Below are the records. List every line holding the word "first".

**Given entries**
============

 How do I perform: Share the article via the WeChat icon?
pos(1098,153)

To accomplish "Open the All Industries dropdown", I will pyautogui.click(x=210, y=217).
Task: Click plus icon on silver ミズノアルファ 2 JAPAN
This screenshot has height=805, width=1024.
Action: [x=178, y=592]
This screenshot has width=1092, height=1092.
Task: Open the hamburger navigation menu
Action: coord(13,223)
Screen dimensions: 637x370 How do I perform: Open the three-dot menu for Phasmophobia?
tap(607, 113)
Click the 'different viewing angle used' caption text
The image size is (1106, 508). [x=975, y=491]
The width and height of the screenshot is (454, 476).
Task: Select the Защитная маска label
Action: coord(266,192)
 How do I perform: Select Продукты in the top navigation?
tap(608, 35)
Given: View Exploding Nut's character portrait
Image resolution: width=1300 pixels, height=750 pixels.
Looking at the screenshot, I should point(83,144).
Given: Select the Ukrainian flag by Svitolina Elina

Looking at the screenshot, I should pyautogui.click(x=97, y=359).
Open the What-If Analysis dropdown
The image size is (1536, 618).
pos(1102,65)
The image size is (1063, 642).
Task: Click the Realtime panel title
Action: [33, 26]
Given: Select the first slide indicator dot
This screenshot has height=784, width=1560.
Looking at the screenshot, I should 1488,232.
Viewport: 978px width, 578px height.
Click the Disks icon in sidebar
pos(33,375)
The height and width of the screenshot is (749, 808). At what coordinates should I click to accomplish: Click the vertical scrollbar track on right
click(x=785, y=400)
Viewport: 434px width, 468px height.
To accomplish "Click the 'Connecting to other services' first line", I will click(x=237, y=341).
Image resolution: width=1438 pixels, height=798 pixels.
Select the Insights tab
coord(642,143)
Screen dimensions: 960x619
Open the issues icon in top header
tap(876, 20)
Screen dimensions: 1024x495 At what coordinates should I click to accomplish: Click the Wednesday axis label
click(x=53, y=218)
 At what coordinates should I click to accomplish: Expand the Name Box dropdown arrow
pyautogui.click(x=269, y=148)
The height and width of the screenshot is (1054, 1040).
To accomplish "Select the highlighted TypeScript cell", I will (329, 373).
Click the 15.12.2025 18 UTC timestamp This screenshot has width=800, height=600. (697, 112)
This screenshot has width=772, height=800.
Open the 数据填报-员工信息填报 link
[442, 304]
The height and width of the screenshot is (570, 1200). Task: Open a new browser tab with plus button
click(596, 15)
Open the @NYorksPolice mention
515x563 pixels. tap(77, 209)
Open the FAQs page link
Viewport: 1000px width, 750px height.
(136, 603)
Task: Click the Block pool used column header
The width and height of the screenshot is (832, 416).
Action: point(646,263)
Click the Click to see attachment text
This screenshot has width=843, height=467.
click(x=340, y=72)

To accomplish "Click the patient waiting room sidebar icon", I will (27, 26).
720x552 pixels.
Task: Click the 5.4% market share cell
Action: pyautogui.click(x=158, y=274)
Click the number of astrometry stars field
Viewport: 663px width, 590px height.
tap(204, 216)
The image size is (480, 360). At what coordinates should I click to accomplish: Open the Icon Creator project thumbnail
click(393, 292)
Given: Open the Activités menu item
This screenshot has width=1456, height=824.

============

**Response**
Given: Select the first slide indicator dot
To accomplish "Click the 'Connecting to other services' first line", I will click(x=237, y=341).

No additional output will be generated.